Libya – Seorang dokter bermasker menunduk ke dalam kantong mayat berbahan plastik hitam dan dengan lembut memeriksa kaki pria di dalamnya. “Pertama, kita tentukan usia, jenis kelamin, dan panjangnya,” jelasnya.
“Saat ini, dia berada dalam tahap pembusukan karena air.”
Di tempat parkir rumah sakit di kota Derna, di timur Libya, detail terakhir dari salah satu korban tenggelam sedang diperiksa dan dicatat dengan cermat. Ini sekarang menjadi salah satu tugas paling vital di sini, dan salah satu yang paling mengganggu. Pria itu tak terkenali setelah menghabiskan seminggu di laut. Jenazahnya tiba di pantai pagi itu.
Tangan-tangan ahli dengan lembut mencari tanda pengenal dan mengambil sampel DNA. Itu penting, jika ada keluarga yang masih hidup yang ingin mengidentifikasinya. Menurut angka dari Kantor Urusan Kemanusiaan PBB, lebih dari 10.000 orang resmi hilang.
Bulan merah telah mengeluarkan angkanya sendiri. PBB mengatakan jumlah kematian saat ini sekitar 11.300. Total akhir masih belum jelas – meskipun satu-satunya hal yang pasti adalah besarnya bencana ini.
Mohammed Miftah tahu dalam hatinya bahwa keluarganya termasuk korban. Ketika dia pergi mencari saudara perempuannya dan suaminya di rumah mereka setelah banjir, rumah itu sudah tersapu oleh air.
Dia tidak mendengar kabar dari mereka sejak itu. Dia menunjukkan video yang dia ambil saat air bah datang, air coklat yang membanjiri pintu depan rumahnya.
Sebuah mobil terbawa arus dan menjebaknya di ruang terbuka, menghalanginya sepenuhnya.
“Saya melihat mobil datang dan saya lari keluar,” dia mengingat.
“Saya pikir itu sudah selesai, saya akan mati. Kami melihat tetangga kami melambaikan senter. Dalam beberapa saat, lampu padam, dan mereka hilang. Itu adalah hal yang paling sulit.”
Saat bantuan internasional mulai datang dengan serius, Menteri Kesehatan pemerintah Libya di Timur mengumumkan bahwa empat pekerja penyelamatan Yunani tewas dalam kecelakaan di jalan menuju Derna.

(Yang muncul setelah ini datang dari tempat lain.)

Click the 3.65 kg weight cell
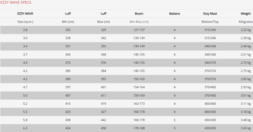 point(246,128)
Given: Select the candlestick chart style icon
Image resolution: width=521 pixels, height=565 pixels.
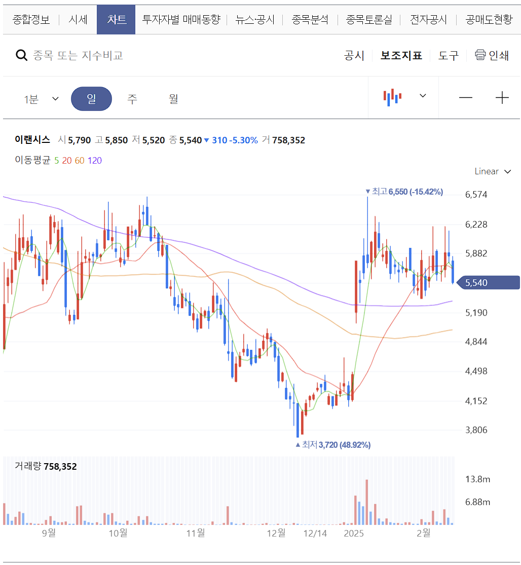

Lima belas lainnya luka. Mereka dalam perjalanan untuk bergabung dengan tim yang sudah ada dari Prancis dan Italia. Kuwait dan Arab Saudi juga telah mengirimkan ton-ton bantuan tambahan. Langkah berikutnya adalah memastikan bahwa mereka digunakan dengan benar dan adil.
Abdullah Bathily, Kepala Misi Dukungan Internasional PBB di Libya, mengatakan kepada BBC Arabic bahwa negara ini sekarang perlu membuat mekanisme transparan untuk mengelola semua sumbangan internasionalnya.
Ini adalah kekhawatiran yang timbul dari tantangan koordinasi antara pemerintah di Tripoli yang diakui secara internasional, dan pemerintah Libya di Timur yang tidak diakui.
Di salah satu sudut jalan, ratusan pakaian berwarna-warni tergeletak berserakan dalam tumpukan. Di seberang jalan, antrian panjang terbentuk saat bahan bakar dibagikan kepada para korban.
Saat sumbangan terus datang, seorang pria tiba dan meletakkan kotak syal hangat di depan seorang wanita tua. Dia mencium kepalanya dengan lembut, sementara dia tersenyum dan mulai memilih satu. Ini adalah warga Libya yang membantu sesama Libya dalam salah satu saat krisis terburuk mereka.